Che le associazione di sommelier, come altri ordini e organizzazioni, prevedano una divisa è cosa nota.
Ma perché una donna deve essere obbligata a indossare una gonna e non può mettere dei pantaloni, altrettanto adeguati all’uniforme?
Se lo è chiesto Hesslink, che ha posto la domanda alla sezione di Fermo presso la quale stava svolgendo il corso e, quindi, alla sede centrale di Roma cui è stata rimandata. Con quest’ultima è nato uno scambio di mail che l’aspirante sommelier ha poi documentato sui social, in questo post:

Come si apprende dalle mail, ribadito l’obbligo, la fondazione in questione ha negato le ragioni sessiste dello stesso, adducendo semmai motivazioni di tipo estetico; e fino a suggerire alla corsista di esercitare la sua ‘libertà’ di non accettare l’imposizione abbandonando la fondazione stessa.

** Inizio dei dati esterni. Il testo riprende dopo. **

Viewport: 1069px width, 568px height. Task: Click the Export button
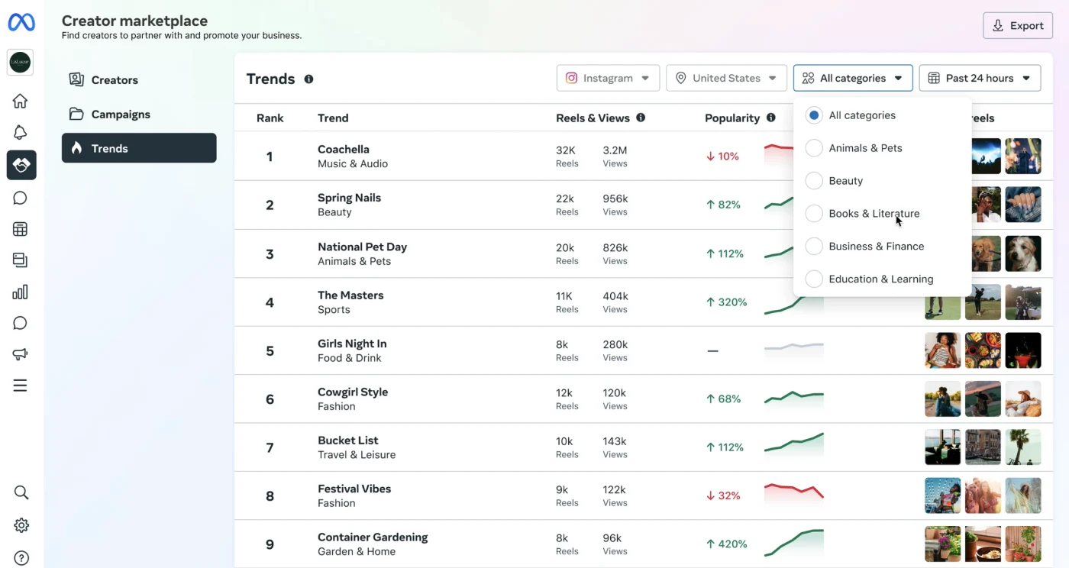coord(1017,26)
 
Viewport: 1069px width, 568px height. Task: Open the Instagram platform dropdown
coord(608,78)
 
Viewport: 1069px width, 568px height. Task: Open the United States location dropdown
coord(726,78)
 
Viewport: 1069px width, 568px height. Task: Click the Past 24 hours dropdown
coord(980,78)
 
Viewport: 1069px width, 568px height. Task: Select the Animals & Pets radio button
coord(814,148)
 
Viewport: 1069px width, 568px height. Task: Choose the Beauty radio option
coord(814,181)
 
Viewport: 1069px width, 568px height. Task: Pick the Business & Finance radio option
coord(814,247)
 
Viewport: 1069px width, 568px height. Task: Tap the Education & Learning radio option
coord(814,279)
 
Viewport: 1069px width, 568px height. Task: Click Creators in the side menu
coord(115,79)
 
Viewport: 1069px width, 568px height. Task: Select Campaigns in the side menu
coord(121,114)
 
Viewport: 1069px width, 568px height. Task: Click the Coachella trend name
coord(344,150)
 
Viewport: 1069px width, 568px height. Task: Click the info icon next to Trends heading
coord(308,79)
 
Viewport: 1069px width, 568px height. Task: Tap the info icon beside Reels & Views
coord(641,118)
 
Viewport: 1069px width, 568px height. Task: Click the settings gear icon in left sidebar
coord(21,525)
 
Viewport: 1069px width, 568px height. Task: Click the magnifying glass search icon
coord(21,492)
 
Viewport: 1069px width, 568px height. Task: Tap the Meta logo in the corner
coord(21,22)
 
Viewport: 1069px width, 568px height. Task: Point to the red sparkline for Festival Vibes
coord(793,491)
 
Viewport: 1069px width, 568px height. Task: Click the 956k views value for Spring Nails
coord(615,198)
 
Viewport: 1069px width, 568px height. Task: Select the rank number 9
coord(270,544)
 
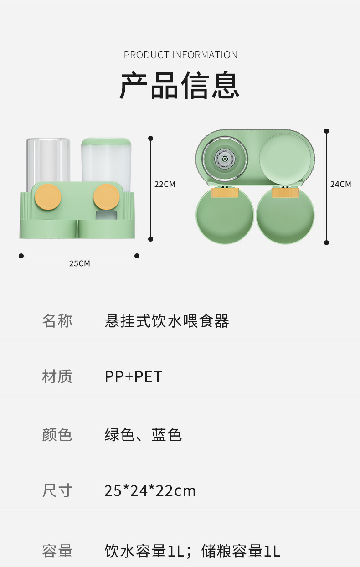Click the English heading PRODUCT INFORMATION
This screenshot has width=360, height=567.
(x=180, y=55)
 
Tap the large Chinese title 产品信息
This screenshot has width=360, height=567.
(x=180, y=85)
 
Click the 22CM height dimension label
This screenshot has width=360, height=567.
(x=165, y=185)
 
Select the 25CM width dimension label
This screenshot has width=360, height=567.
(x=79, y=263)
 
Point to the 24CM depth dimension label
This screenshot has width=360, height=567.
(x=340, y=184)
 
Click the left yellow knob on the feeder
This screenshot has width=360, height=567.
(x=48, y=197)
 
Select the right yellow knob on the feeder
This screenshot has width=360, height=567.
(x=107, y=197)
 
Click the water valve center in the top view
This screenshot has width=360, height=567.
(x=225, y=159)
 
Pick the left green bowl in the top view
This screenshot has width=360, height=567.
(x=225, y=216)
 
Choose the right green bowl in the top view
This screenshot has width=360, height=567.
(x=285, y=216)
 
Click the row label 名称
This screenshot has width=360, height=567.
(x=57, y=321)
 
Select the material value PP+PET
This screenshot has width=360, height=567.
(x=134, y=377)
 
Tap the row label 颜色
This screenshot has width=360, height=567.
(x=57, y=434)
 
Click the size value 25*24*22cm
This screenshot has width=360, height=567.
(x=150, y=491)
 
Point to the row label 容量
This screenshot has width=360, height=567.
(x=57, y=551)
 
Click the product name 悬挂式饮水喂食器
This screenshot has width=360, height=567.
(x=167, y=321)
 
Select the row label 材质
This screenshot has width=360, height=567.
(x=57, y=377)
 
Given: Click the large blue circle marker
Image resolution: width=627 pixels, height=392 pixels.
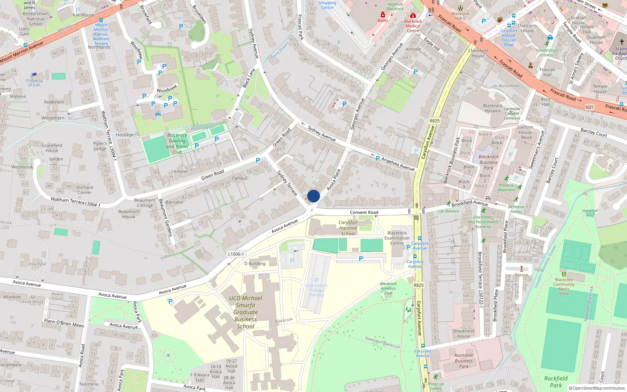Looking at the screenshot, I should click(314, 196).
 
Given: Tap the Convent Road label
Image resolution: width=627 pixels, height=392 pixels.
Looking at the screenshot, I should click(364, 212).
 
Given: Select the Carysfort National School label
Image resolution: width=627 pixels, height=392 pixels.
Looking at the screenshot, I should click(348, 228).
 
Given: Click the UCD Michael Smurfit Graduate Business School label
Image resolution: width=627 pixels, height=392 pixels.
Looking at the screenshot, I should click(246, 312).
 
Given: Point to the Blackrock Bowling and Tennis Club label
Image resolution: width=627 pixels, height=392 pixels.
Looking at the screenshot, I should click(177, 143).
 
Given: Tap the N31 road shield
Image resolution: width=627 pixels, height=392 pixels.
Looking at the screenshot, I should click(589, 107).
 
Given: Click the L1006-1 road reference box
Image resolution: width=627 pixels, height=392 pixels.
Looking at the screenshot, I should click(236, 254).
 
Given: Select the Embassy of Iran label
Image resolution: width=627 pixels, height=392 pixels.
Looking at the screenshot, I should click(34, 82).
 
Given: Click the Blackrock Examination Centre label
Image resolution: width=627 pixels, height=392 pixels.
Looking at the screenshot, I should click(397, 238).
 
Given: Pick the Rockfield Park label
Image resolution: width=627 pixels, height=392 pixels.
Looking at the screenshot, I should click(556, 381).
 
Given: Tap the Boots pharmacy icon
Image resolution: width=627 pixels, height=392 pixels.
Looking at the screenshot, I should click(383, 15).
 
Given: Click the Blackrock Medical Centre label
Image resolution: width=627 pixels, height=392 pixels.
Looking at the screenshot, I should click(413, 26).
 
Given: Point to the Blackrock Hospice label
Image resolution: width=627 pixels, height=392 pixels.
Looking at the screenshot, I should click(493, 108).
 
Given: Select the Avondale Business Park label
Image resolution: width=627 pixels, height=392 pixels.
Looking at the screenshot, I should click(464, 361).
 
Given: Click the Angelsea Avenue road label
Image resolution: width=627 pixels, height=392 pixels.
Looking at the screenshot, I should click(398, 164).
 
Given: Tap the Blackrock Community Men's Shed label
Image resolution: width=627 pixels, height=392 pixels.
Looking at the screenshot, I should click(564, 287).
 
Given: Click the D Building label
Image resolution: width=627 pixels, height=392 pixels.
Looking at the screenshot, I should click(255, 263).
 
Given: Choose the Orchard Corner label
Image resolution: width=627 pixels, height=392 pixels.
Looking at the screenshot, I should click(85, 190).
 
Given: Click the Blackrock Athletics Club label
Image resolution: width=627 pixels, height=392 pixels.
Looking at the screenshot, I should click(388, 288).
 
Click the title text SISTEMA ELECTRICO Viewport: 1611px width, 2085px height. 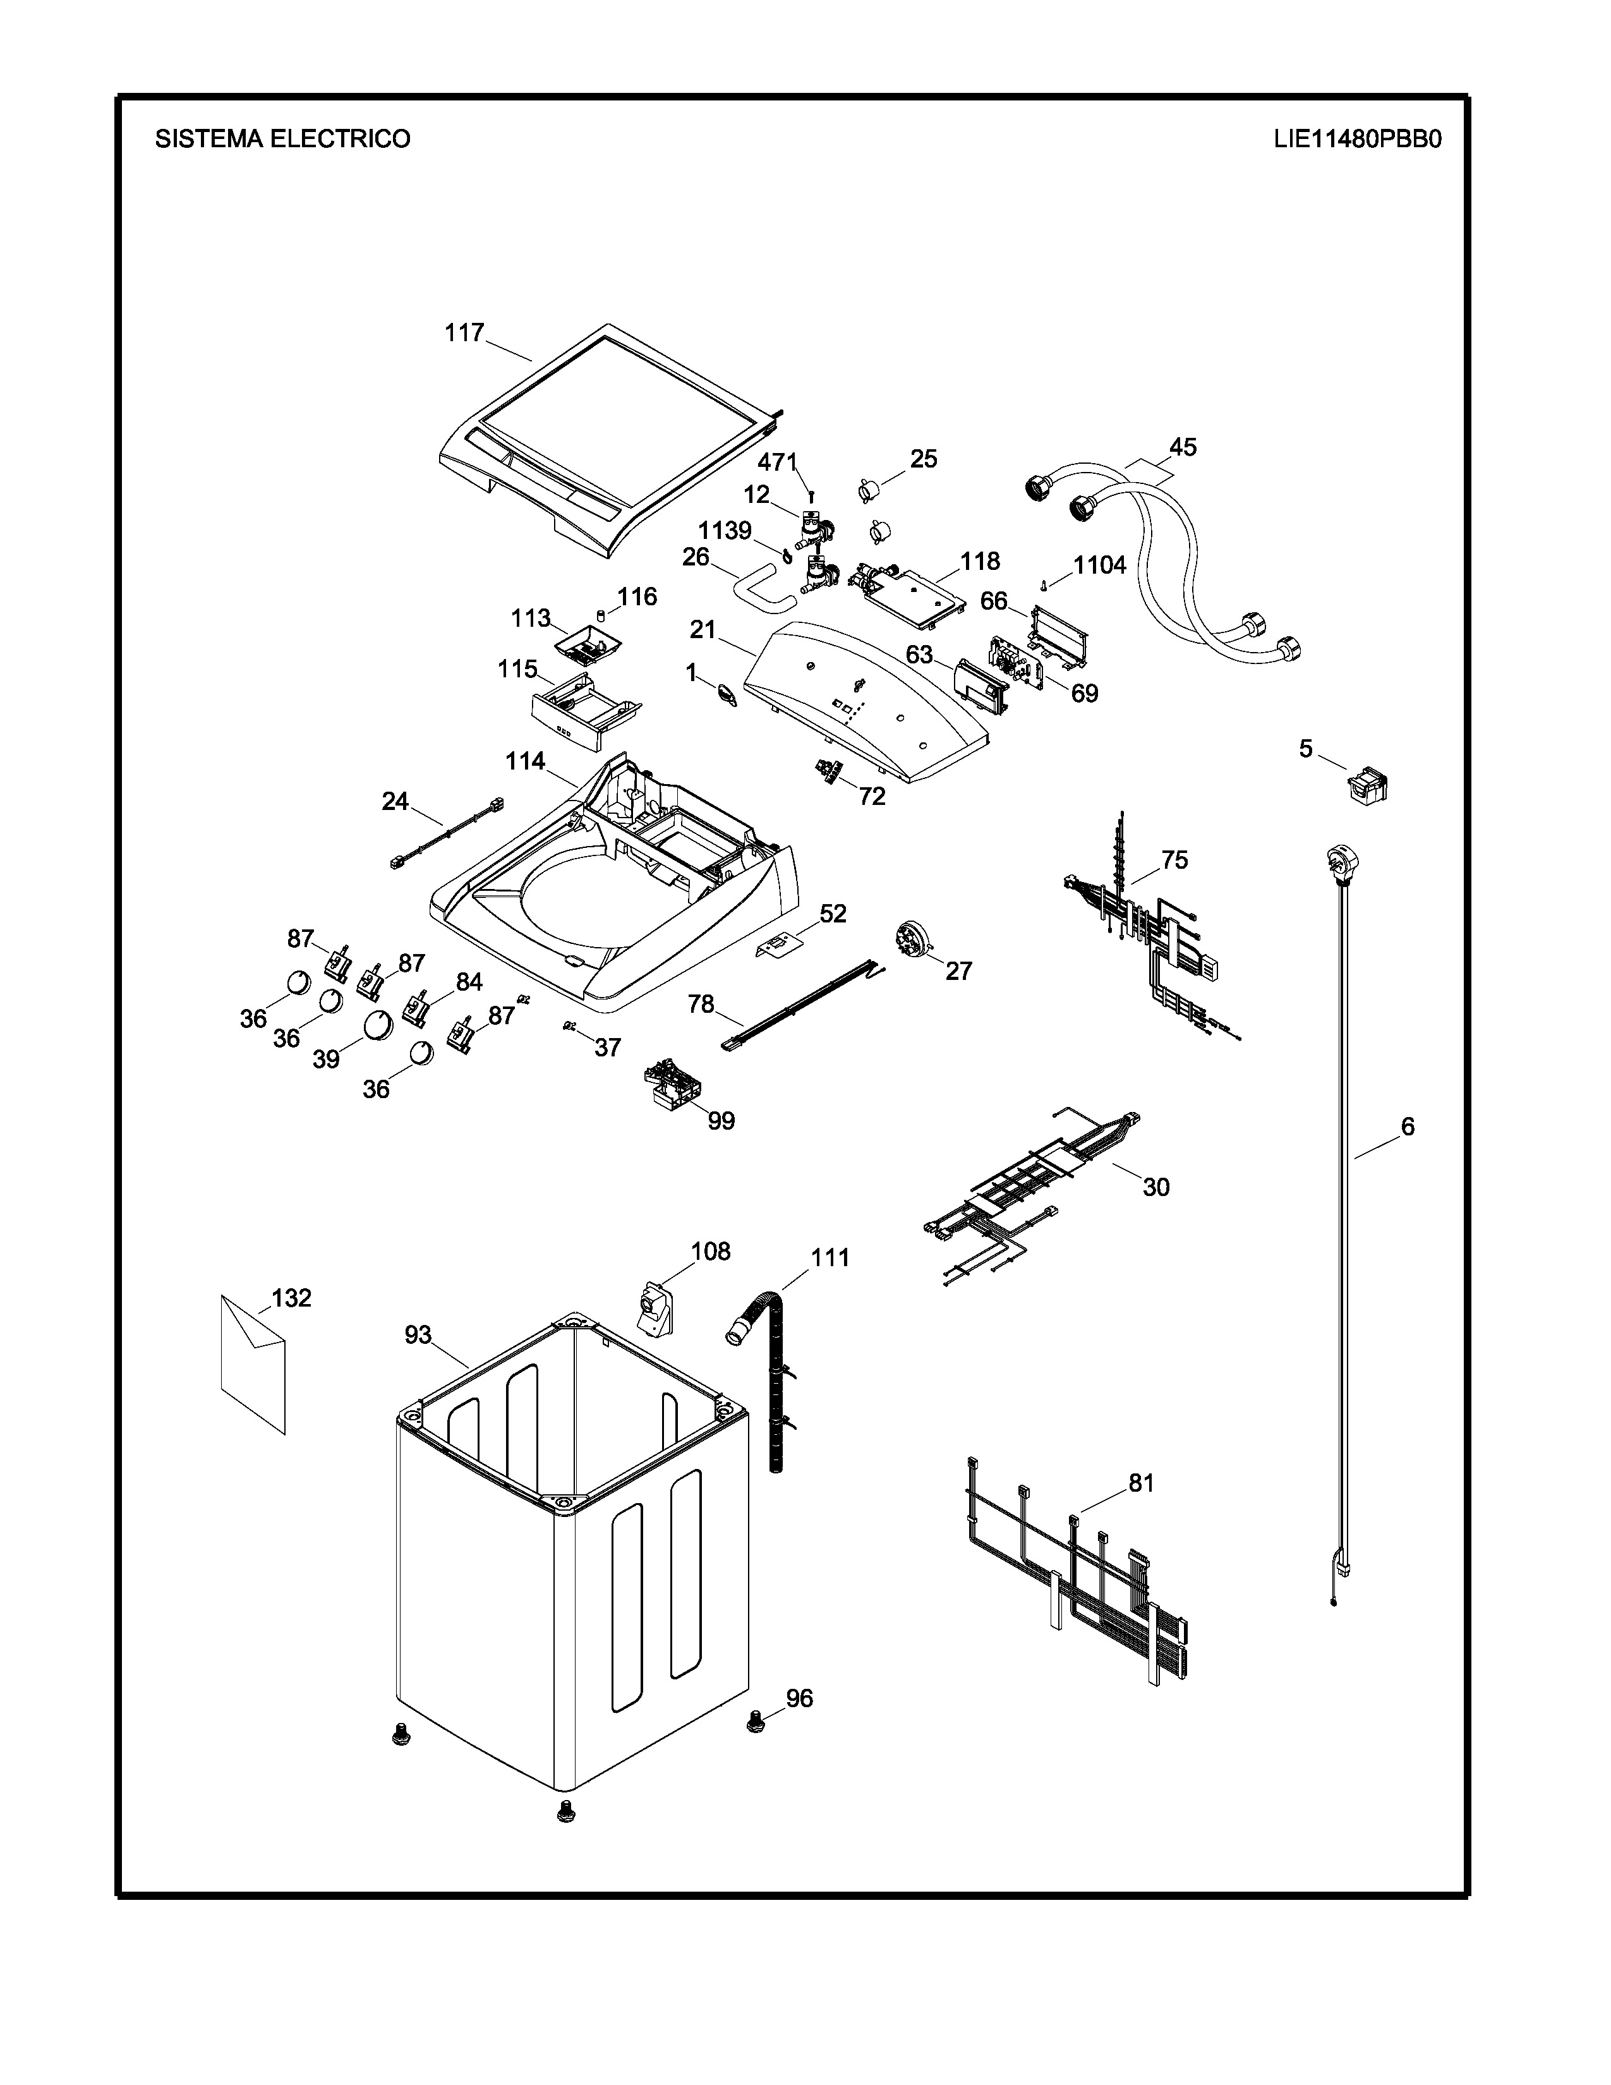coord(282,140)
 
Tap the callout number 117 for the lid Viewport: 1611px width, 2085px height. coord(465,333)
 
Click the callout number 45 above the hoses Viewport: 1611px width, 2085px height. coord(1183,447)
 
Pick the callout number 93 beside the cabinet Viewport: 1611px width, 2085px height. coord(418,1334)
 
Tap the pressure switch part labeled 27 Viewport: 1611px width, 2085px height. coord(914,936)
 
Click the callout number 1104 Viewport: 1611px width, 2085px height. coord(1099,565)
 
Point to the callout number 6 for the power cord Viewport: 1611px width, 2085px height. coord(1408,1127)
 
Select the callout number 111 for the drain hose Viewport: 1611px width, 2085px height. coord(830,1257)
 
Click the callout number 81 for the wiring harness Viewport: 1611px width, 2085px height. coord(1142,1483)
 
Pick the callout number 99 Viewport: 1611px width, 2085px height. coord(721,1121)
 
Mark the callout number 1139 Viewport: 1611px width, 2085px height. coord(725,530)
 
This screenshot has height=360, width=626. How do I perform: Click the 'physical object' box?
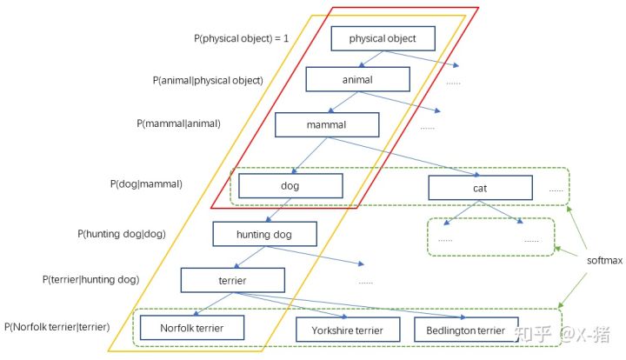[383, 39]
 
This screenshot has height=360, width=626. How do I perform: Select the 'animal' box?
[356, 80]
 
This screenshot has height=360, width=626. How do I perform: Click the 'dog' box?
[289, 185]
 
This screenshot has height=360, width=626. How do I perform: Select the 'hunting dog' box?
[264, 235]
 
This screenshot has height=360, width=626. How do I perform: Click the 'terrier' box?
[232, 281]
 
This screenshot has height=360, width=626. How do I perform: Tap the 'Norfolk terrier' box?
[192, 328]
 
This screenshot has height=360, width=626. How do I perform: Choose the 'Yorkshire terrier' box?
[347, 330]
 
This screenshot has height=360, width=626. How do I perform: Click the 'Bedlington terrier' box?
[460, 330]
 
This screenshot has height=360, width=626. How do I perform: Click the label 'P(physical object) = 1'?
[241, 39]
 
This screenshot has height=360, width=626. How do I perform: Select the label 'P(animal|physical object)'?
[207, 80]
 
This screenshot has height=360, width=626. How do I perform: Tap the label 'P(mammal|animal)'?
[178, 123]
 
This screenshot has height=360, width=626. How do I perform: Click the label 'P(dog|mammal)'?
[146, 184]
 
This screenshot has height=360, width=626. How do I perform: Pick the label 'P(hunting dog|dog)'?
[121, 234]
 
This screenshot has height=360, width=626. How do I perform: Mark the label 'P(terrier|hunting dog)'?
[90, 280]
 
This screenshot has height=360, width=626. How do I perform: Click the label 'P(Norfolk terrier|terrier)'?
[58, 327]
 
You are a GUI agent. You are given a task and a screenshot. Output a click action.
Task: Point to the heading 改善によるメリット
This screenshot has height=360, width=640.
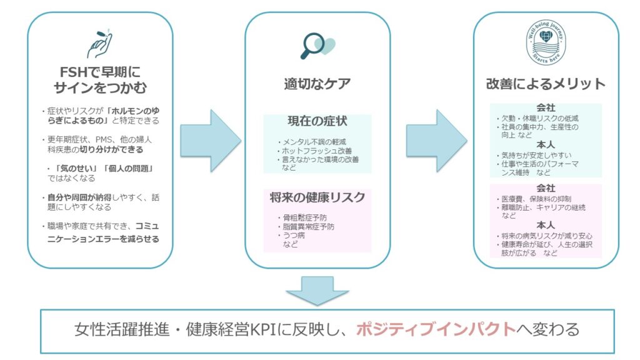point(546,83)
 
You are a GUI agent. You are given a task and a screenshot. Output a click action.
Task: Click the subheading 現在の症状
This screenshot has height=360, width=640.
point(317,120)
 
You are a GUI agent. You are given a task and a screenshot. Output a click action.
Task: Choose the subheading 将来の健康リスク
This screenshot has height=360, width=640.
point(317,197)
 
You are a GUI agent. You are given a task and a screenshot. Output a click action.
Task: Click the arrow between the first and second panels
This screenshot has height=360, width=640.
point(210,141)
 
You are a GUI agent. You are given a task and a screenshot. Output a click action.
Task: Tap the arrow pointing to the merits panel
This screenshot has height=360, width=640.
point(437,141)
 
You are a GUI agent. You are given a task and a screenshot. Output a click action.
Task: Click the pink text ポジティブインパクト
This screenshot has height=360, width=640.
point(436,329)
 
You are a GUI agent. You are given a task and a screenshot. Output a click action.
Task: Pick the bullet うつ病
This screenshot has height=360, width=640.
point(295,236)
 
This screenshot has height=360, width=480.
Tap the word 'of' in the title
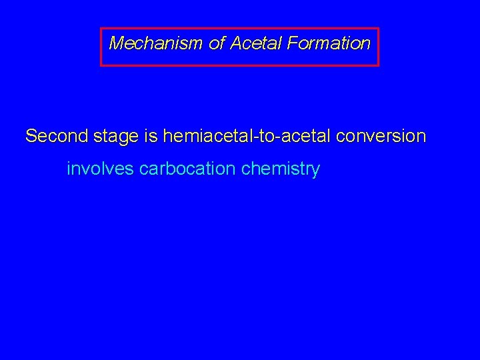(x=217, y=44)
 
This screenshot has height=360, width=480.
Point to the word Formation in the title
(x=329, y=44)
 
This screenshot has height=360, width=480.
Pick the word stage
(x=116, y=137)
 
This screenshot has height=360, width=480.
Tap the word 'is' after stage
(x=150, y=137)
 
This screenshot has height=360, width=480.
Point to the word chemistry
(x=281, y=169)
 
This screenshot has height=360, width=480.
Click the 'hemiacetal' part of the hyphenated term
(x=204, y=137)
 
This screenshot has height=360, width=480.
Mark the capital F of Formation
(x=292, y=44)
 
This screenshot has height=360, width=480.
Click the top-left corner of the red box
(x=101, y=28)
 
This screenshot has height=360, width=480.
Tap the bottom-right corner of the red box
(x=378, y=65)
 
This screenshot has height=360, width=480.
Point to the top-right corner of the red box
(x=378, y=28)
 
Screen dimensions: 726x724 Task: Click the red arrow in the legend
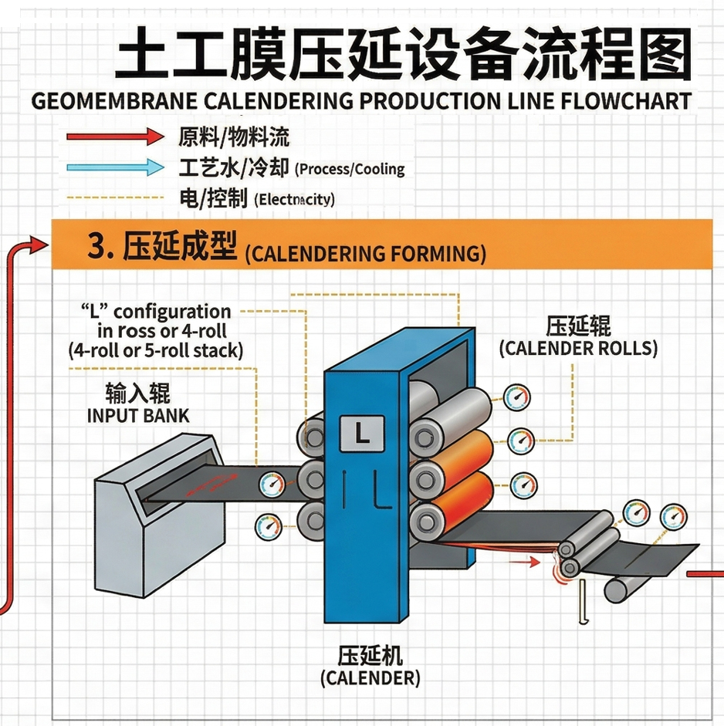[114, 137]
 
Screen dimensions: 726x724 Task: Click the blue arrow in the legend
[114, 167]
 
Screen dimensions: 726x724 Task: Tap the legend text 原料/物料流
[233, 137]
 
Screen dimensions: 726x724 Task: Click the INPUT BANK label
[138, 415]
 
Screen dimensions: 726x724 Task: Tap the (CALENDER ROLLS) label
[578, 348]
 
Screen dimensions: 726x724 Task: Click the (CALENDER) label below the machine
[370, 679]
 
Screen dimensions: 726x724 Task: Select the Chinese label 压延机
[370, 656]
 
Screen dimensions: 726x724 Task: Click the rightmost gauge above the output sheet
[673, 515]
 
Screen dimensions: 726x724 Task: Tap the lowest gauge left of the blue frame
[267, 524]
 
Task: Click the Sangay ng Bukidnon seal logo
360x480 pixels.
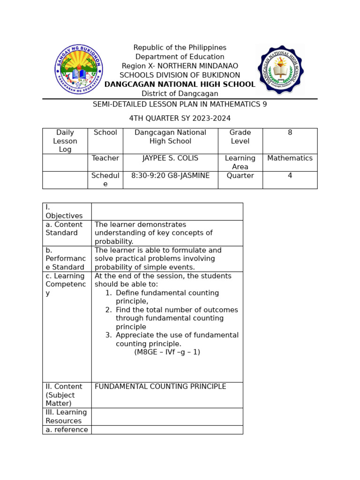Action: coord(78,69)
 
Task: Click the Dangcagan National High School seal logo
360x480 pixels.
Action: coord(280,69)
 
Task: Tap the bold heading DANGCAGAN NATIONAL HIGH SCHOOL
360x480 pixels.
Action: coord(180,84)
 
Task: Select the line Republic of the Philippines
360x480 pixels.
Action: coord(180,48)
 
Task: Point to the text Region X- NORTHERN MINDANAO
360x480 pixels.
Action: coord(180,66)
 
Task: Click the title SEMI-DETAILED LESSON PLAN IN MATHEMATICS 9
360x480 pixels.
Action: coord(180,104)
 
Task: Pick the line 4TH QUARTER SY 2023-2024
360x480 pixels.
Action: coord(180,118)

Per essere precisi, il concetto è stato così espresso nella mail: “Sostenere che la scelta della gonna sia sessista è proprio una sua opinione. Se non vuole indossare una gonna, la soluzione è semplice, per rimediare a questo problema può decidere di lasciare il gruppo di servizio della fondazione”.

Posta la soggettività e l’evidente problematicità delle ‘ragioni estetiche’ addotte dalla fondazione, prevedere un’uniforme che imponga alle donne di indossare una gonna è senza dubbio sessista, anche volendoci limitare alla visione dualistica dei generi, cui certamente si riferisce il Sabatini Coletti, uno dei dizionari più autorevoli della lingua italiana, quando definisce

[ses-sì-sta] agg., s. (pl.m. -sti) Che ribadisce la discriminazione dei sessi.

Che poi il sessismo possa essere introiettato e inconsapevole, ovvero non percepito come tale da chi lo agisce o ne è vittima, quello è una possibilità oltremodo diffusa, che trova nel maschilismo culturale il suo humus. È evidente che in questo caso siamo di fronte a un tipo di discriminazione che affonda le radici in un pensiero centenario e, comunque, vecchio di molti decenni, che non è neppure sfiorato dall’idea delle istanze paritarie attuali e, quindi, di inclusione delle identità non binarie.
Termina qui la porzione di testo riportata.